La prima volta che sentii cantare Tania Libertad, ebbi la rivelazione de las alturas dell’emozione alla quale può portarci una voce nuda, sola davanti al mondo, senza alcuno strumento che la accompagnasse.Tania cantava a cappella “La paloma”, di Rafael Alberti, ed ogni nota accarezzava una corda della mia sensibilità fino all’abbagliamento”. José Saramago

Punto di vista

Contro l’aridità dell’anima

“Zaña è un paese della costa nord del Perù, dove gli spagnoli pensarono di costruire la capitale del Paese. Oggi è un luogo di rovine, con case di fango, in mezzo al deserto e senza un po’ di verde. E’ terra, vento, ci sono bambini poveri sporchi di polvere, bambini grigi… Lì sono nata ed ho vissuto fino a un anno e mezzo di età. Dopo siamo andati a Chiclayo, anch’esso arido, dove abbiamo vissuto in un quartiere periferico della città. La mia casa si trovava a circa un isolato di distanza da un distributore di benzina e dalla strada, dove passavano i camion con la canna da zucchero verso i traffici. Il terreno rimaneva ricoperto di canna secca, ma anche di un miscuglio di olio, cherosene e ruote vecchie… era la stessa desolazione, terribile, come in un paesaggio postbellico.

Ho una foto di quella bambina grigia e mocciosa. Non porto le scarpe e indosso un vestito malridotto con la costura rotta, le treccine tenute da un filo perché avevo pochi capelli. Mio padre, che era una guardia civile, lavorava fino a sera; così anche mia madre, che lavorava nell’Ospedale Operaio. I miei sette fratelli maschietti ed io eravamo dei selvaggi. Sempre per terra, con il viso sporco e giocando con amici senza nome, come i figli del falegname o come quelli della cuoca.

Noi eravamo i figli dell’infermiera, nel mio quartiere non era necessario sapere di più. Questo era l’ambiente in cui ho vissuto. L’aridità era di vario tipo: paesaggistica ed anche affettiva. Una ragazza della sierra era l’incaricata di farci crescere male, mi mandava a raccogliere i mozziconi delle sigarette per terra, per poi fumarseli. Allora io pensavo che tutto il mondo fosse così, che nessun bambino avesse le scarpe, che il verde non esistesse e che ci fossero alcune cattive ragazze che fumavano.

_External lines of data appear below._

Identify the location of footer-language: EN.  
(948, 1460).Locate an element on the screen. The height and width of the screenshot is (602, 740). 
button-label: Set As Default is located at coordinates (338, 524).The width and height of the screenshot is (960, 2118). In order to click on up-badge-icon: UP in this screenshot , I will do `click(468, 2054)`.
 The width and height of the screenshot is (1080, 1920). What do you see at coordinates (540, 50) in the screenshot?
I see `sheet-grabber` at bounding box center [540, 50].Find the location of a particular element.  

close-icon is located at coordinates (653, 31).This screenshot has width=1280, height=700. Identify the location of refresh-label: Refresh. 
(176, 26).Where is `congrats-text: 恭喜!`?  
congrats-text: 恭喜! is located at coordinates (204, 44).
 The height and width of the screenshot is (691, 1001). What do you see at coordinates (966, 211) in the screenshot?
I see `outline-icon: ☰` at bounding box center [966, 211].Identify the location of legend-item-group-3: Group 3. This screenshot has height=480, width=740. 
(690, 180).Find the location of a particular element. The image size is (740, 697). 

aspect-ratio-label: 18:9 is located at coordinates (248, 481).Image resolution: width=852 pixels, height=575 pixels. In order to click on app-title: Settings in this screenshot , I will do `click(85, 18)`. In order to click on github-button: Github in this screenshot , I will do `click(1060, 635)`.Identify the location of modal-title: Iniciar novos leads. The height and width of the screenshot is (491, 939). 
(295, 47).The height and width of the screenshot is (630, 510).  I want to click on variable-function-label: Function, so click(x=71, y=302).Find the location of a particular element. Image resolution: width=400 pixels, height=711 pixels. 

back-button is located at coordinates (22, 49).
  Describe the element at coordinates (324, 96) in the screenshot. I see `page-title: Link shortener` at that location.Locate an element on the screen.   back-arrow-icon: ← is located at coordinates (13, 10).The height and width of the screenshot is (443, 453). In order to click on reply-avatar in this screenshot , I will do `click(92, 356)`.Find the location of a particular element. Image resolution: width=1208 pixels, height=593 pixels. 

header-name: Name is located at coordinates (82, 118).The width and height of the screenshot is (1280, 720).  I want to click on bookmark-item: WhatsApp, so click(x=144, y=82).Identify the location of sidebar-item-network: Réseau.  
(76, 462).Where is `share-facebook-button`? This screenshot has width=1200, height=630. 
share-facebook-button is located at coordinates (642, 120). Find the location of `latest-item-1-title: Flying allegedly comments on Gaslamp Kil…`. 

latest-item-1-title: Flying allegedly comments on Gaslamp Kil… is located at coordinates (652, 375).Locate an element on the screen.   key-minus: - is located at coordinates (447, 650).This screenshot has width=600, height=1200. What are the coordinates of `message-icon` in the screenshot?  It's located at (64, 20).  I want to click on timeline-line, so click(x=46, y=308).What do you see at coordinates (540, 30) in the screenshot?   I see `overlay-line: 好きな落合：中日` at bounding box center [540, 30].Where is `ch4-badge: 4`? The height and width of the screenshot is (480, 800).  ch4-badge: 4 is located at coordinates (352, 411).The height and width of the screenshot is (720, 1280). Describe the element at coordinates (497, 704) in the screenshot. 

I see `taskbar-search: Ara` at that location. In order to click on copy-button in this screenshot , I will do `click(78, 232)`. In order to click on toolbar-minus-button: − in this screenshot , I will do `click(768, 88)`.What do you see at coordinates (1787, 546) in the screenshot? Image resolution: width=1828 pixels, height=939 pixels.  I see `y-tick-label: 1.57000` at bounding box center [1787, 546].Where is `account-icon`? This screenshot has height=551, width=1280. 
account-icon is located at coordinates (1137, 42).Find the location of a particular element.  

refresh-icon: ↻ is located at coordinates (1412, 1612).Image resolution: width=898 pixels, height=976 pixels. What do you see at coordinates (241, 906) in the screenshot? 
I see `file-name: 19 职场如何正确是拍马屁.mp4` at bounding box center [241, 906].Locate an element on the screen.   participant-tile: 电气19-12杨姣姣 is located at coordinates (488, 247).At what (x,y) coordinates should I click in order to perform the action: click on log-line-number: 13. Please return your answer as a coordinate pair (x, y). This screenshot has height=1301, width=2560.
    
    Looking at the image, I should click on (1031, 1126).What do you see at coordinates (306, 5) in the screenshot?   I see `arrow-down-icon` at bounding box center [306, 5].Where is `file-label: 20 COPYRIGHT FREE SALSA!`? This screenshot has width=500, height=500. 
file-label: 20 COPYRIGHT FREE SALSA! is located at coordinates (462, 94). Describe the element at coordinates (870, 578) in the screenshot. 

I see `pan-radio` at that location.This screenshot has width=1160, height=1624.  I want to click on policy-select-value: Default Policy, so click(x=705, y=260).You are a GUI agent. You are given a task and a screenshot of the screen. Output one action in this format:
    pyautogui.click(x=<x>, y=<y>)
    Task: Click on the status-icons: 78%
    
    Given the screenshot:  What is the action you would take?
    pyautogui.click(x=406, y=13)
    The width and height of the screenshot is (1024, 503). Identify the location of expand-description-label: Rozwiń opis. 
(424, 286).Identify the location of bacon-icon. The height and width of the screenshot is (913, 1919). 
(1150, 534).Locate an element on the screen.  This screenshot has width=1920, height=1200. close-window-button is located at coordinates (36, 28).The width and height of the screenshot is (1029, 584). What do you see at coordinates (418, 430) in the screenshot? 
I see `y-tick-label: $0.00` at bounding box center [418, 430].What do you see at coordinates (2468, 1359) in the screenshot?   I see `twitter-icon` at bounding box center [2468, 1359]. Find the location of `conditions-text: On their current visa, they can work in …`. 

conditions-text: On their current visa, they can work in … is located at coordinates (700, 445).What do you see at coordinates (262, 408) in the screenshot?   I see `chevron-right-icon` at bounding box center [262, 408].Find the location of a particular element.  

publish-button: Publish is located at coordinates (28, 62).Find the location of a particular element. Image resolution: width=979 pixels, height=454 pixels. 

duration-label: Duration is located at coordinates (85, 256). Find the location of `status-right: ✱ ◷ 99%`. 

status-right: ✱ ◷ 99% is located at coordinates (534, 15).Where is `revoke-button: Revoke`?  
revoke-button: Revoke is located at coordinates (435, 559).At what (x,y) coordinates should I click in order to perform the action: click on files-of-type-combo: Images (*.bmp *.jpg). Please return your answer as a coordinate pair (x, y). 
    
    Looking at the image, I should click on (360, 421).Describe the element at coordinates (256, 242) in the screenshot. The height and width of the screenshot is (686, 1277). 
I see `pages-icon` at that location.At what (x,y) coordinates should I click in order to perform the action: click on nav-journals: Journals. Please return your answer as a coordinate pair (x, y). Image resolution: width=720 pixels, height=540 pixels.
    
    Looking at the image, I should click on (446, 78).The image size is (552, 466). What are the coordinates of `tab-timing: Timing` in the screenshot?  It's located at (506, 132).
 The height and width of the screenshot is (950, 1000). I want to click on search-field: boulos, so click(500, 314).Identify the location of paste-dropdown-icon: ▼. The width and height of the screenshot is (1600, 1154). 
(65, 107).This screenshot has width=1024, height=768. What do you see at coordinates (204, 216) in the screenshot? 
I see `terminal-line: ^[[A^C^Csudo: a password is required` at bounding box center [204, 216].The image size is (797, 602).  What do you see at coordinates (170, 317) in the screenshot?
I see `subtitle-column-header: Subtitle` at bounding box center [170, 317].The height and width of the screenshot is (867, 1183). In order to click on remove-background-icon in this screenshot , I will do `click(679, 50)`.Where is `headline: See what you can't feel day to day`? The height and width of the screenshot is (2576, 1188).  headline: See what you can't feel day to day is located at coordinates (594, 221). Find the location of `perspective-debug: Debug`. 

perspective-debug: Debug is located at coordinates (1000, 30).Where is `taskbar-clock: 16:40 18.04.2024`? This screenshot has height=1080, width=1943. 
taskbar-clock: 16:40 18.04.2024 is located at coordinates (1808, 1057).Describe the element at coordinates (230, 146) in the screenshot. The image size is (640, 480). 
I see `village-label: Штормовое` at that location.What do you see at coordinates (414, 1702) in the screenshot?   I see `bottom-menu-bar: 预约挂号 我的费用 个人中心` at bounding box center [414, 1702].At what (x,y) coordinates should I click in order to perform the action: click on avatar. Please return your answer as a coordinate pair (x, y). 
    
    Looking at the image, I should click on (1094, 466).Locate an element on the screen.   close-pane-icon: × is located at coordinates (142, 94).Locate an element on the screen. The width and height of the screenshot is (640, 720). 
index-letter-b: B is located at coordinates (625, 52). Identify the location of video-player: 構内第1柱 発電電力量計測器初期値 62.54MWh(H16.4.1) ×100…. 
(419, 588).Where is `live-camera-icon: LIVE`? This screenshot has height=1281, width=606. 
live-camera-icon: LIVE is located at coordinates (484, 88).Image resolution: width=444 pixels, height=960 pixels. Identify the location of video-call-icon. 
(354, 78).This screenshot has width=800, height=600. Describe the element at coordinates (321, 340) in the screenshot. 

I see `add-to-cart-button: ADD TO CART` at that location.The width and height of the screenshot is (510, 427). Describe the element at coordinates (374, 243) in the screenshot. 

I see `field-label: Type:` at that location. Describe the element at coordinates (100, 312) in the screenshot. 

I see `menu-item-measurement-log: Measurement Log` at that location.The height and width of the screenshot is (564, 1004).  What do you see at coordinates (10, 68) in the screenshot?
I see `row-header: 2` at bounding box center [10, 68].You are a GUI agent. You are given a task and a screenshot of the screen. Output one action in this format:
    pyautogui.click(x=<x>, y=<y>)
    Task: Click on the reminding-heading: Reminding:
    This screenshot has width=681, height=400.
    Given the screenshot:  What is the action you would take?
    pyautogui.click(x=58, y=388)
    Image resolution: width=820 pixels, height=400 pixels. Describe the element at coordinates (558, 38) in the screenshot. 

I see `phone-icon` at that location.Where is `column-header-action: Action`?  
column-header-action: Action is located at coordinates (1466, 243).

A 16 anni ero già conosciuta come cantante, nella mia famiglia tutto girava intorno a me. Siamo andati a Lima dove, oltre a cantare, studiai ingegneria della pescheria per pressione di mio padre. Ricordo i viaggi con i pescatori di Chorrillos. Studiavamo le risorse marine, le proprietà, le diverse specie. Quello fu il mio primo contatto con l’essenza di una parte della natura. Quando mancavano pochi mesi alla fine della mia carriera, abbandonai, me ne andai di casa e mi dedicai pienamente all’arte. Avevo 21 anni. La mia fanciullezza così arida mi spinse a costruire un mondo interno fecondo, che poi ho allargato agli spazi esterni, come la mia casa, tutta piena di piante, di verde. Inoltre sono molto affettuosa. Credo che la biodiversità comprenda tutti gli aspetti della vita di una persona. Perché, se siamo contaminati nello spirito e nell’anima, naturalmente contamineremo anche l’esterno.

A volte l’incoscienza porta a non rispettare il nostro ambiente, le strade sono piene di spazzatura, di rumore, di violenza… Stiamo perdendo i nostri paesi a causa dell’ambizione senza limite. La crisi ambientale è legata al potere e alla superbia umana: quell’idea che non moriremo, gli altri sì – noi diciamo – ma noi no. Bisogna imparare a rispettare la natura. Coloro che hanno il potere dovrebbero preoccuparsi di cambiare la cultura del denaro che fa parte della società attuale. Mi preoccupa che si parli tanto ai poveri di democrazia. Per cosa? Se non puoi mangiare, né viaggiare dove vuoi o comprarti i vestiti che ti piacciono. Non dico che dobbiamo vivere in una dittatura, certo, ma la democrazia senza benefici economici, senza cultura, istruzione, salute e giustizia, perché la vogliamo? Le nostre aspirazioni sono più elevate: noi desideriamo la libertà”.

* tratto dall’intervista esclusiva di Tierramérica alla cantante peruviana.